We can generate a full map of the top two-letter words recommended by Minuum, based on any possible pair of input taps; here, more common words tend to end up with larger areas. By hovering over the graph, you can see what other words would be recommended as alternative candidates.

Two-letter predictions with no context
Two-letter word predictions with previous word “what”


Toggle the context button above to see what happens when we use a better language model to account for the user having previously typed the word “what”. Clearly, “if” is more likely and “in” is less likely to be recommended when we account for context, because “what if” is more common than “what of”, while “what in” is less common than “what I’m”.1

Of course, Minuum uses more context than just the previous word, and also learns your personal typing tendencies over time, so this picture is different for each user.

Statistical modelling for better interfaces

All this complexity allows Minuum to shed some constraints of conventional keyboards (working even as a one-row keyboard on a 1” screen!)

What does this show? That interfaces are better when they understand the user! Google Instant is awesome because it knows what you’re looking for after a couple keystrokes. Siri would be impossible without complex language modeling. Minuum can simplify keyboards only by combining strong spatial and language models of real human input. If you’re dealing with a complex interface, consider how you can statistically model user behaviour to simplify the interaction required.

Want to try it out? Download Minuum for Android
1 Without context, the word “if” has a small area, dominated by the surrounding words “it” and “of”. This is a side-effect of using the QWERTY layout.
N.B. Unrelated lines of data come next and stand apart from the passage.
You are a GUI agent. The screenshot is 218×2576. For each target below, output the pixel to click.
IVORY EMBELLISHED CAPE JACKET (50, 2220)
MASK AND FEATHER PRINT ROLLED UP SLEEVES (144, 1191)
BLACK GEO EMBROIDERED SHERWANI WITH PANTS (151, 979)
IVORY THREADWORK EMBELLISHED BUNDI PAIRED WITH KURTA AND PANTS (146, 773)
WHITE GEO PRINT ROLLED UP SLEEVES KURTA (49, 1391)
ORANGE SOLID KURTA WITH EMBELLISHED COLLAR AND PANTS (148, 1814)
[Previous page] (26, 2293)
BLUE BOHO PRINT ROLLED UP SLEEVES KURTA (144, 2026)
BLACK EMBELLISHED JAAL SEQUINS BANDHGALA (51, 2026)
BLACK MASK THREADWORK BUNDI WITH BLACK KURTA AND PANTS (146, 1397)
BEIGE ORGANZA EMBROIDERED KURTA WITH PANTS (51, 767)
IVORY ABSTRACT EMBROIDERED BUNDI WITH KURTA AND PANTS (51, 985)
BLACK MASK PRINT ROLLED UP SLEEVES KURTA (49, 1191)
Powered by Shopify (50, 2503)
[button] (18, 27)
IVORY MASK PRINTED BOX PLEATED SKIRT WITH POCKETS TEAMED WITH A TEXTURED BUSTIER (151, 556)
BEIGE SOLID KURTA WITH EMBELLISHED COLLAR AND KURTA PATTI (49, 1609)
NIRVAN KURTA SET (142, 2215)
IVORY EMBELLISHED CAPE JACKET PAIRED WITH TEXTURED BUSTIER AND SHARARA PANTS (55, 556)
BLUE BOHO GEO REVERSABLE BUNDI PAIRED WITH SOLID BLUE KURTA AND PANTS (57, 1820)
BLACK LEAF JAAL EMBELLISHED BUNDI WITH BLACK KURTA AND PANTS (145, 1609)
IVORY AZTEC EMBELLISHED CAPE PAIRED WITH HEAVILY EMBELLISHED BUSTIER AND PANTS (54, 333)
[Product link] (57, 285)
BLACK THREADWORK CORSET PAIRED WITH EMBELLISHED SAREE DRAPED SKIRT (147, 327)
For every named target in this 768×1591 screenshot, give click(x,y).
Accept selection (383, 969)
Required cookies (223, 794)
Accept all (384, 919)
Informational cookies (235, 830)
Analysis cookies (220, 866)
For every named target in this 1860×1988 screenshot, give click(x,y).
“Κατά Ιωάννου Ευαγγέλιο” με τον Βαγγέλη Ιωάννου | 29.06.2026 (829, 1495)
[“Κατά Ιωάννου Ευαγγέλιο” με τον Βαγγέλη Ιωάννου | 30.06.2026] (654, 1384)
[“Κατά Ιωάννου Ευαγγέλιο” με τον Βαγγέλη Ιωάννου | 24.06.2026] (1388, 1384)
If it weren’t for the learning curve involved, we could rearrange the keyboard to put the “i” and “o”, as well as the “f” and “t”, very far apart! We’ve actually done this: we have a paper coming out soon. Incidentally, this is also why the Dvorak keyboard layout is exactly the opposite of what you want in a highly ambiguous scenario; Dvorak places all the vowels adjacent to each other, significantly increasing ambiguity. Intuitively it rearranges word-space to put many common words right next to each other.